- **What to do**: Without any pictures, print the lines below from the one that has "The image size is (1024, 520)." through the one that has "Screen dimensions: 664x613", exactly and nothing else.

- **Supplied information**:

▶

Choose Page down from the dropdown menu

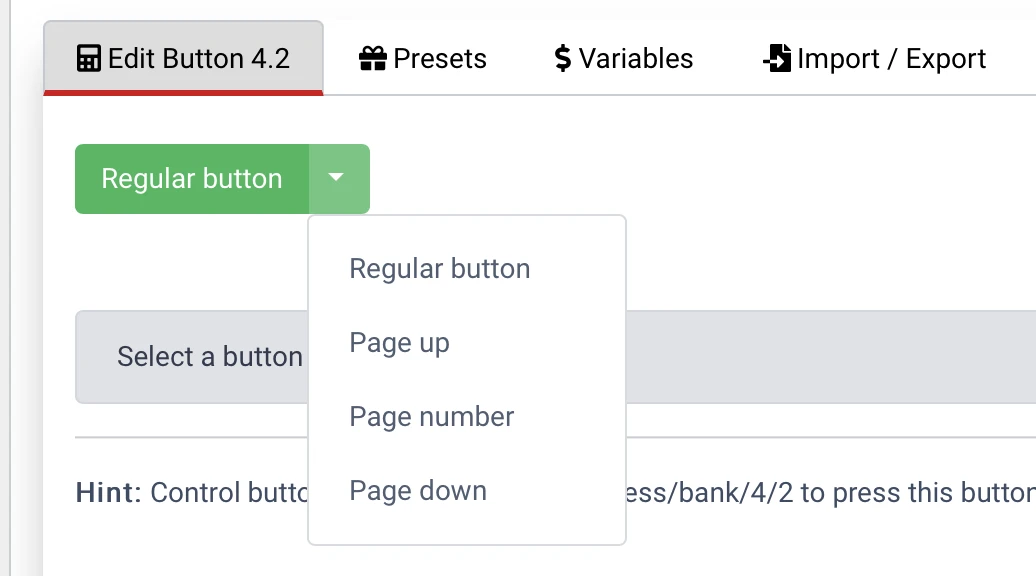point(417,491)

◀
▶

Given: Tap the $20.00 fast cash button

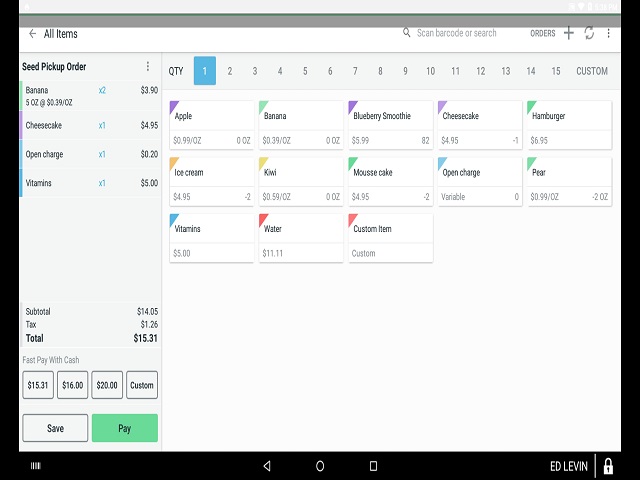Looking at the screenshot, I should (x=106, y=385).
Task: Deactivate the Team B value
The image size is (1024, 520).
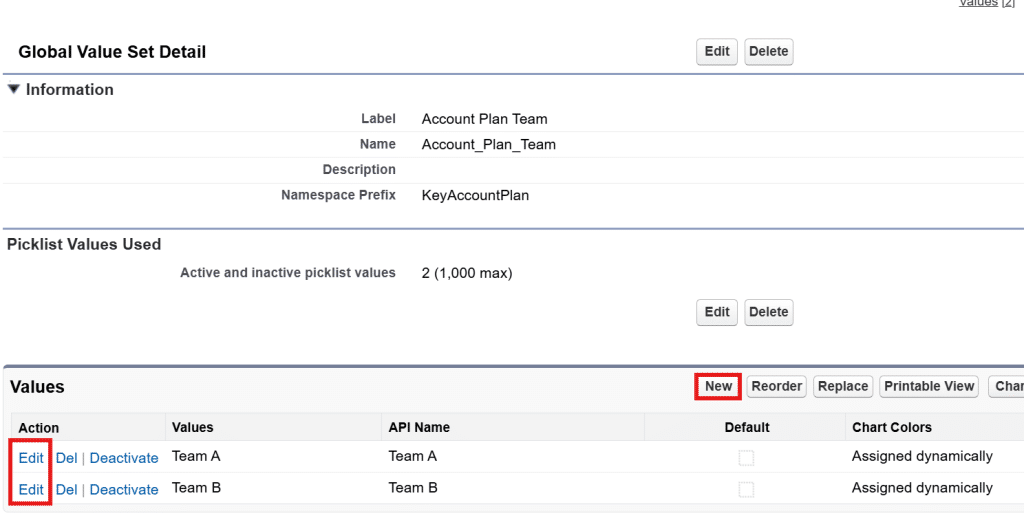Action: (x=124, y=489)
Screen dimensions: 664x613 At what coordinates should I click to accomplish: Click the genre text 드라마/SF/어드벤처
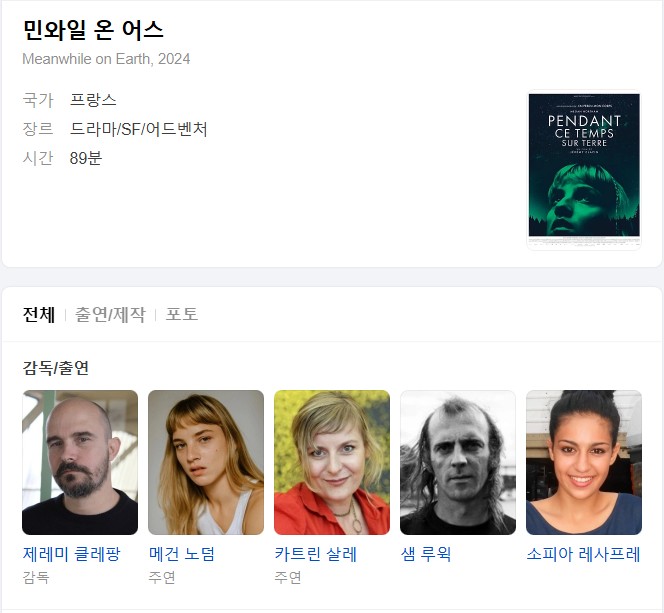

◀
▶

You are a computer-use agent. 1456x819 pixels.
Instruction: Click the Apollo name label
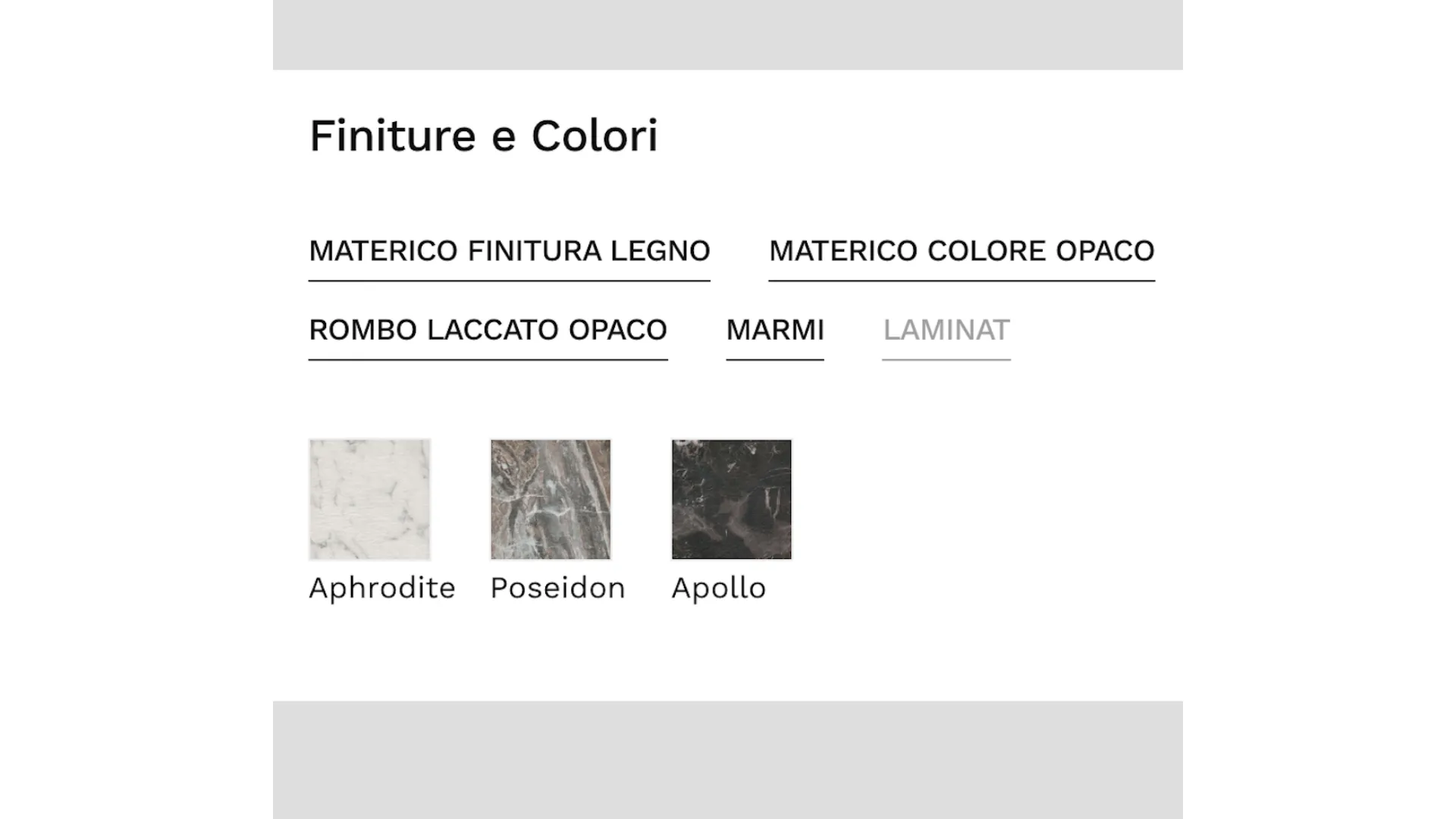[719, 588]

◀

- **Completed task**:
The image size is (1024, 520).
Action: (x=124, y=489)
Screen dimensions: 664x613 At what coordinates should I click to accomplish: Click the genre text 드라마/SF/어드벤처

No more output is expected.